● Instructions for the task
Reproduce each of the records below word for word, keeping every line in order.

● Data to process
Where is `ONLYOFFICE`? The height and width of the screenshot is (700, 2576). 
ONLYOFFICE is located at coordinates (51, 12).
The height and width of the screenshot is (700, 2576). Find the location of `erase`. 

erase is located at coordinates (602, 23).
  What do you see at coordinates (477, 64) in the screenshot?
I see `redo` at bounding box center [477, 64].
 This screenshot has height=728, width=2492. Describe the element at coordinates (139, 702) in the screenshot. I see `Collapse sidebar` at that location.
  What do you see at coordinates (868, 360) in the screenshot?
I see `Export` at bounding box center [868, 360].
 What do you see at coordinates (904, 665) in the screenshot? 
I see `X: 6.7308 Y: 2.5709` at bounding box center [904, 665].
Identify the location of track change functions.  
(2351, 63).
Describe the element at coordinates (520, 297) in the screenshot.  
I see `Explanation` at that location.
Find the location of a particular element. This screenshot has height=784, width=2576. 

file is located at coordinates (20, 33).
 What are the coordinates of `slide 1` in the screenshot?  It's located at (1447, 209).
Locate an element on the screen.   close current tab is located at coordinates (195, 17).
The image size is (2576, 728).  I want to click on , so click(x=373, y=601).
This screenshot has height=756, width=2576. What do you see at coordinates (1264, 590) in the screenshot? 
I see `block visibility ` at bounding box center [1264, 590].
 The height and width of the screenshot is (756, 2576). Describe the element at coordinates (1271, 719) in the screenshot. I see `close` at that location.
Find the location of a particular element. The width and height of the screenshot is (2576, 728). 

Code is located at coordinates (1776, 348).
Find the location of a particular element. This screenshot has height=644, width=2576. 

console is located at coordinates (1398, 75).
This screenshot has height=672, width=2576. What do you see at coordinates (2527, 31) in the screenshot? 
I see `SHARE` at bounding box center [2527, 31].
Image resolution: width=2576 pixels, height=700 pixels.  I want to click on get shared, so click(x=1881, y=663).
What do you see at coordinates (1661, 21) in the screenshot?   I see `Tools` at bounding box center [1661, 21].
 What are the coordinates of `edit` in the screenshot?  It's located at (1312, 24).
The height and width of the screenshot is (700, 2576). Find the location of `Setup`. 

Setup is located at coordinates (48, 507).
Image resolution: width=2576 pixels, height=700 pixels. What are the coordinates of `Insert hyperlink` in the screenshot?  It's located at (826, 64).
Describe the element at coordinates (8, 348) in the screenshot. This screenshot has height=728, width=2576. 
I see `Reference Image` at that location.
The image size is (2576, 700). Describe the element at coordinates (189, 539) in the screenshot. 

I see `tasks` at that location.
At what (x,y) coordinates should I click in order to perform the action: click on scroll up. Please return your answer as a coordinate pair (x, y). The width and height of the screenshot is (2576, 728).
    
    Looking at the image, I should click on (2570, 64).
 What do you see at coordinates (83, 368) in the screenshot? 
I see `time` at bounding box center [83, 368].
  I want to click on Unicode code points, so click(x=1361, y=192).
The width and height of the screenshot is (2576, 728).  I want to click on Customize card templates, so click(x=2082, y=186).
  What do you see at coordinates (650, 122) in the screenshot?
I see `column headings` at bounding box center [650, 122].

● Exercise response
Where is `ONLYOFFICE`? The height and width of the screenshot is (700, 2576). 
ONLYOFFICE is located at coordinates (51, 12).
The height and width of the screenshot is (700, 2576). Find the location of `erase`. 

erase is located at coordinates (602, 23).
  What do you see at coordinates (477, 64) in the screenshot?
I see `redo` at bounding box center [477, 64].
 This screenshot has height=728, width=2492. Describe the element at coordinates (139, 702) in the screenshot. I see `Collapse sidebar` at that location.
  What do you see at coordinates (868, 360) in the screenshot?
I see `Export` at bounding box center [868, 360].
 What do you see at coordinates (904, 665) in the screenshot? 
I see `X: 6.7308 Y: 2.5709` at bounding box center [904, 665].
Identify the location of track change functions.  
(2351, 63).
Describe the element at coordinates (520, 297) in the screenshot.  
I see `Explanation` at that location.
Find the location of a particular element. This screenshot has height=784, width=2576. 

file is located at coordinates (20, 33).
 What are the coordinates of `slide 1` in the screenshot?  It's located at (1447, 209).
Locate an element on the screen.   close current tab is located at coordinates (195, 17).
The image size is (2576, 728).  I want to click on , so click(x=373, y=601).
This screenshot has height=756, width=2576. What do you see at coordinates (1264, 590) in the screenshot? 
I see `block visibility ` at bounding box center [1264, 590].
 The height and width of the screenshot is (756, 2576). Describe the element at coordinates (1271, 719) in the screenshot. I see `close` at that location.
Find the location of a particular element. The width and height of the screenshot is (2576, 728). 

Code is located at coordinates (1776, 348).
Find the location of a particular element. This screenshot has height=644, width=2576. 

console is located at coordinates (1398, 75).
This screenshot has height=672, width=2576. What do you see at coordinates (2527, 31) in the screenshot? 
I see `SHARE` at bounding box center [2527, 31].
Image resolution: width=2576 pixels, height=700 pixels.  I want to click on get shared, so click(x=1881, y=663).
What do you see at coordinates (1661, 21) in the screenshot?   I see `Tools` at bounding box center [1661, 21].
 What are the coordinates of `edit` in the screenshot?  It's located at (1312, 24).
The height and width of the screenshot is (700, 2576). Find the location of `Setup`. 

Setup is located at coordinates (48, 507).
Image resolution: width=2576 pixels, height=700 pixels. What are the coordinates of `Insert hyperlink` in the screenshot?  It's located at (826, 64).
Describe the element at coordinates (8, 348) in the screenshot. This screenshot has height=728, width=2576. 
I see `Reference Image` at that location.
The image size is (2576, 700). Describe the element at coordinates (189, 539) in the screenshot. 

I see `tasks` at that location.
At what (x,y) coordinates should I click in order to perform the action: click on scroll up. Please return your answer as a coordinate pair (x, y). The width and height of the screenshot is (2576, 728).
    
    Looking at the image, I should click on (2570, 64).
 What do you see at coordinates (83, 368) in the screenshot? 
I see `time` at bounding box center [83, 368].
  I want to click on Unicode code points, so click(x=1361, y=192).
The width and height of the screenshot is (2576, 728).  I want to click on Customize card templates, so click(x=2082, y=186).
  What do you see at coordinates (650, 122) in the screenshot?
I see `column headings` at bounding box center [650, 122].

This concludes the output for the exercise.